GIVEN ENTRIES START
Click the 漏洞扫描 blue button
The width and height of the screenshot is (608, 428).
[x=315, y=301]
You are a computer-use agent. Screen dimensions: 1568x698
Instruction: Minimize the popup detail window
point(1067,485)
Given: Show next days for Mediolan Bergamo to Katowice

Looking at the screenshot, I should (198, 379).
GIVEN ENTRIES END
GIVEN ENTRIES START
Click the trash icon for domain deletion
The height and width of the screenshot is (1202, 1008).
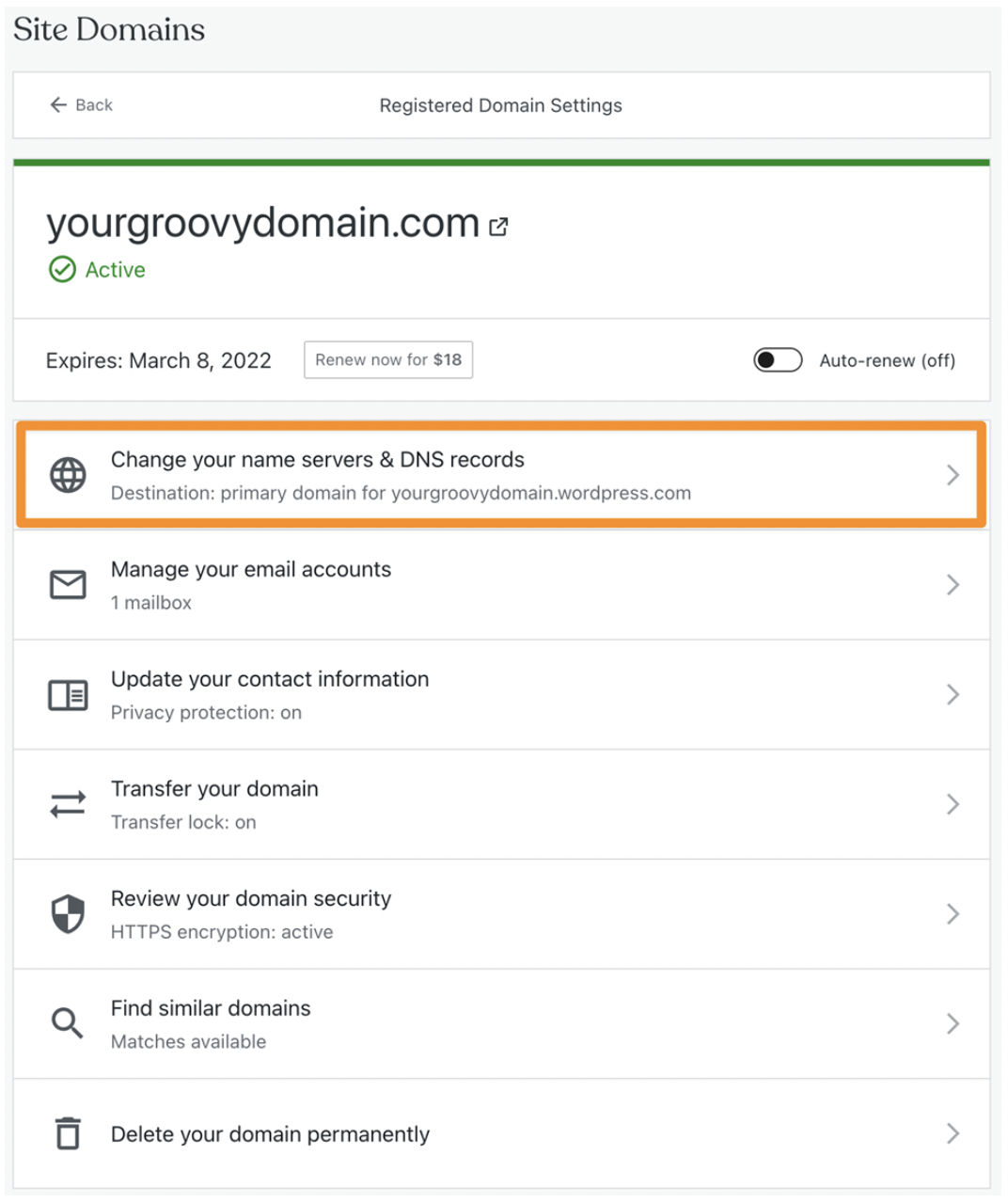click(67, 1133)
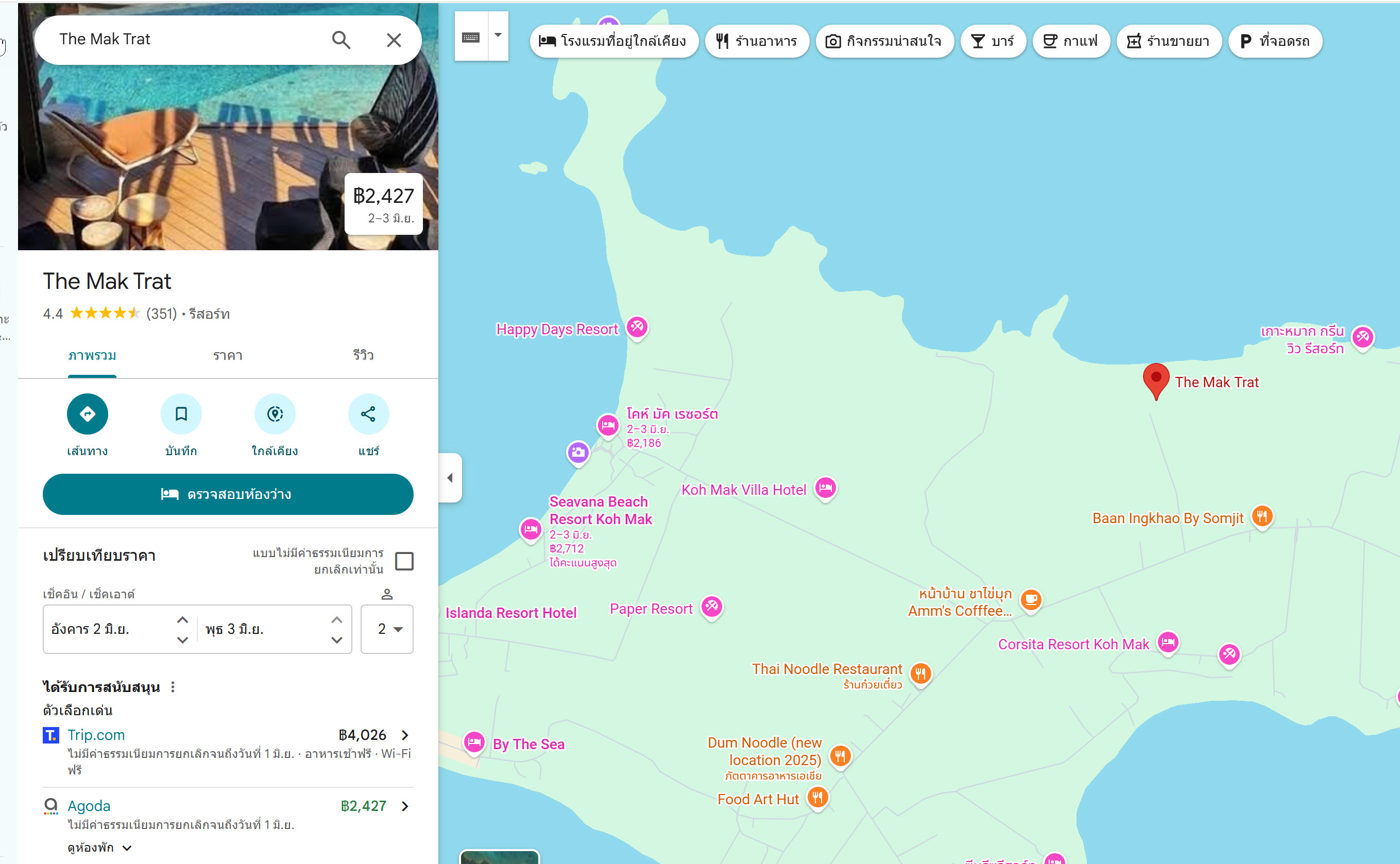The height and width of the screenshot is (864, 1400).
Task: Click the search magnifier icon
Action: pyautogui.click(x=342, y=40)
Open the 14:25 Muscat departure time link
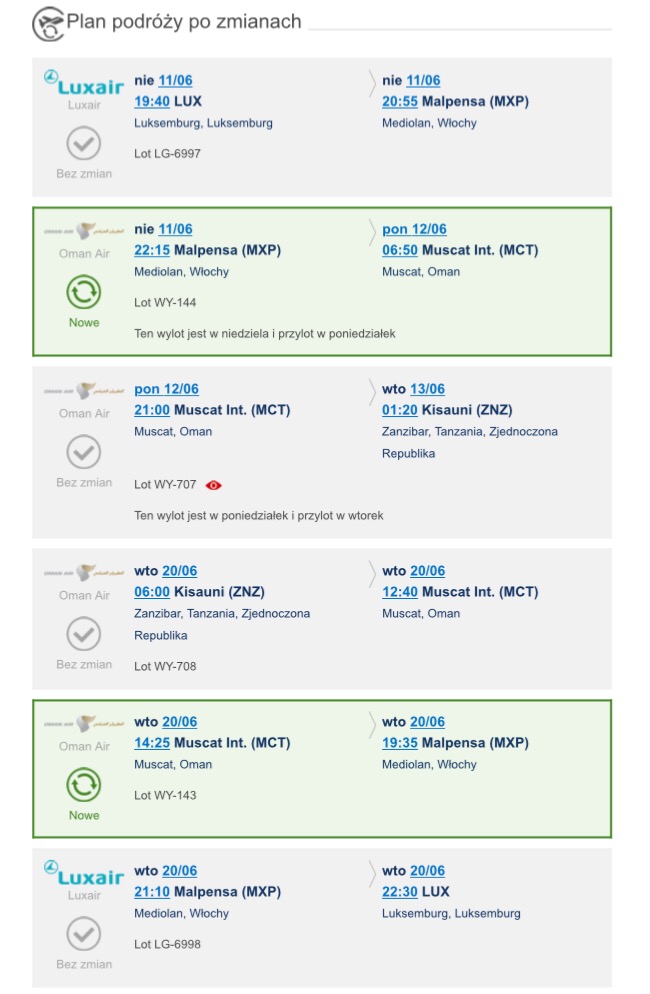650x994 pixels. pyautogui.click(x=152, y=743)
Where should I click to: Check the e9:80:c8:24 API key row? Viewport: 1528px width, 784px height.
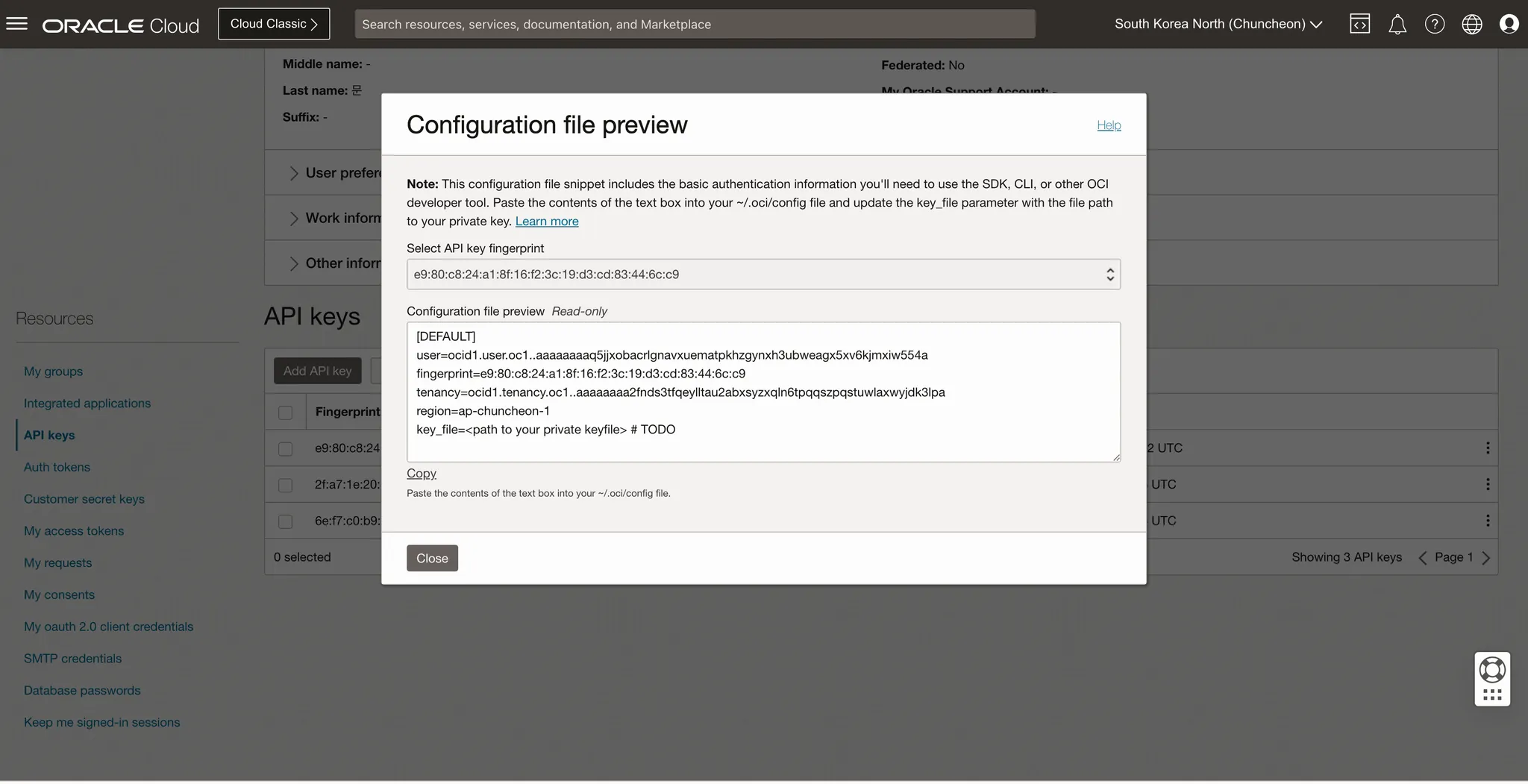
GIVEN ENTRIES END
### WHAT THIS TASK INVOLVES
Repeat only the stretch of data above that runs from the line with "Open the 14:25 Muscat departure time link" to the line with "Where should I". Keep both end lines; exclude pictures.

### EXERCISE RESULT
Open the 14:25 Muscat departure time link
650x994 pixels. pyautogui.click(x=152, y=743)
Where should I click to: Check the e9:80:c8:24 API key row? Viewport: 1528px width, 784px height.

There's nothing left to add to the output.